QUOTED PASSAGE:
+--

The size of GQDs can be controlled experimentally by adjusting the preparationconditions, such as reaction time, temperature, pH level, and reactant concentration [Citation123–126]. In addition to the size effect, the energy gap is also controlled by shape, edge termination, and chemical functionalization. In , the effects of edge type, shape, and chemical functionalization on the energy gaps of different 2D-QDs are listed based on DFT calculations. GQD with hexagonal shape and armchair termination (AHEX-GQDs, similar to the one shown in ) has energy gap equals 3.68 eV while for triangular GQD with almost the same number of atoms the energy gap becomes 1.82 eV [Citation127]. The large energy gap in hexagonal-armchair GQD decreases to half its value by functionalizing the edges with O-atoms or moderately decreases to 3.01 eV by attaching four nitro groups to the edges [Citation128]. De Alwis et al. reported that edge functionalization of rectangular (see Rect in ) PQDs with different chemical groups (e.g. OH, SH, NH2, and OCN) can shift the HOMO and LUMO, which in turn change the energy gap [Citation129].

Table 1. The energy gaps of various 2D-QDs subject to the effects of edge, shape and chemical functionalization

Some applications require, in addition to a suitable energy gap, other properties such as hardness, interactivity, anticorrosion, thermal stability, and so on. In such cases, mixing the controllable electronic properties with other physical and chemical properties depending on the type of the material will significantly widen the application field of these materials. hBN-QDs have a large insulating energy gap ~6 eV in addition to the high anticorrosion property [Citation130,Citation131], Si2BN-QDs have a narrow semiconducting energy gap of 0.85 eV with high interactivity due to the active pi-electrons from Si atoms [Citation132,Citation133]. Phosphorene quantum dots have energy gap of 3.82 eV in addition to strong linear dichroism due to their buckled structure [Citation134,Citation135]. Quantum dots from TMDCs are characterized by strong spin-orbit coupling in addition to semiconducting properties with energy gaps ranging from 2 to 3.2 eV [Citation136,Citation137].

+--

AVAILABLE DATA:
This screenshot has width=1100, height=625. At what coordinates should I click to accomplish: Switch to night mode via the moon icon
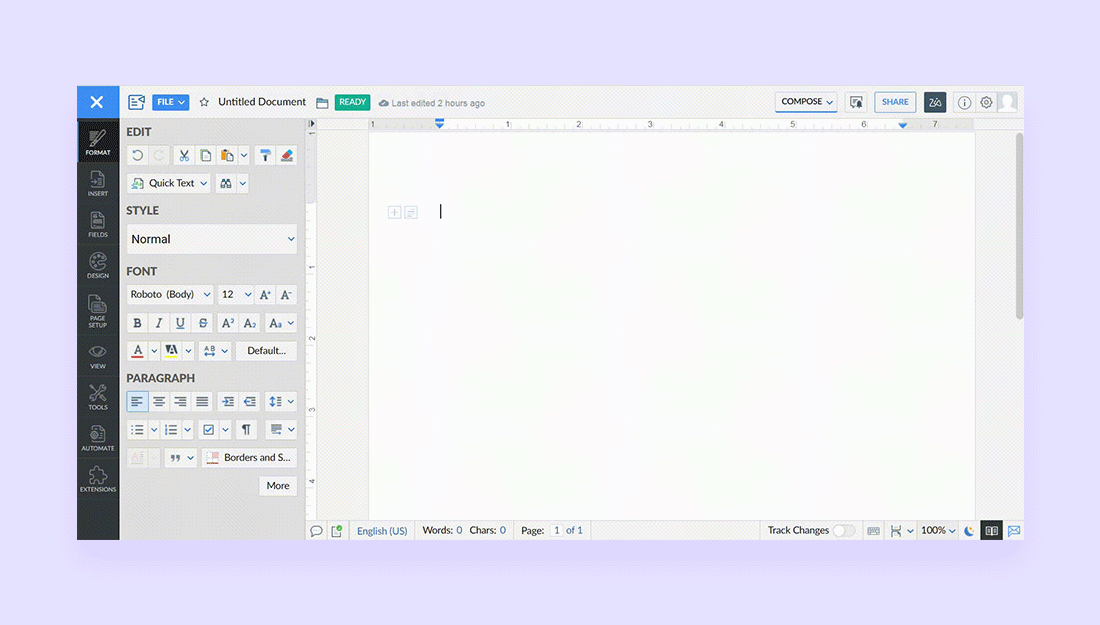[968, 530]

+--

DIRECTIONS:
1 > For each statement (a), (b), and (c), say whether it agrees with the passage on quantum dot energy gaps, answering yes or no and quoting the words of the passage that decide it. (a) A triangular GQD with about as many atoms as the hexagonal-armchair one has an energy gap of 1.82 eV. (b) hBN-QDs have a narrow semiconducting energy gap. (c) Phosphorene quantum dots show strong linear dichroism because of their buckled structure.
2 > Carry on writing the passage on quantum dot energy gaps, beginning right after its final sentence.
These lines have nothing to do with the passage on quantum dot energy gaps.

ANSWERS BY ITEM:
1 >
(a) Yes: "for triangular GQD with almost the same number of atoms the energy gap becomes 1.82 eV"
(b) No: "hBN-QDs have a large insulating energy gap ~6 eV"
(c) Yes: "strong linear dichroism due to their buckled structure"

2 >
Moreover, Van der Waals heterostructures formed by vertical or lateral stacking of different 2D materials create materials not only with the combined properties of the constituting materials but also with novel properties [Citation138–140]. Heterostructures based on 2D-QDs have shown exciting electronic properties. For instance, donor-acceptor heterojunction from the same material (PQDs) suitable for solar cells [Citation141] and efficient modulation of electron transfer by forming 0D/2D Van der Waals heterostructure from GQDs/MoS2 monolayer [Citation142]. PQDs significantly improve the light absorption of MoS2 monolayer in the mixed-dimensional heterostructure from PQDs-MoS2 [Citation143]. Recently, Zhou et al. constructed novel 0D/0D heterostructures from g-C3N4 quantum dots/anatase-TiO2/routile-TiO2 quantum dots through mixing of TiO2-P25 and g-C3N4 quantum dots followed by thermal treatment [Citation144]. These exceptional type-II/type-II heterojunctions boost the spatial charge separation and transfer of the photo-generated carriers. Additionally, their 0D nature provides them with abundant active sites for efficient photocatalytic reaction.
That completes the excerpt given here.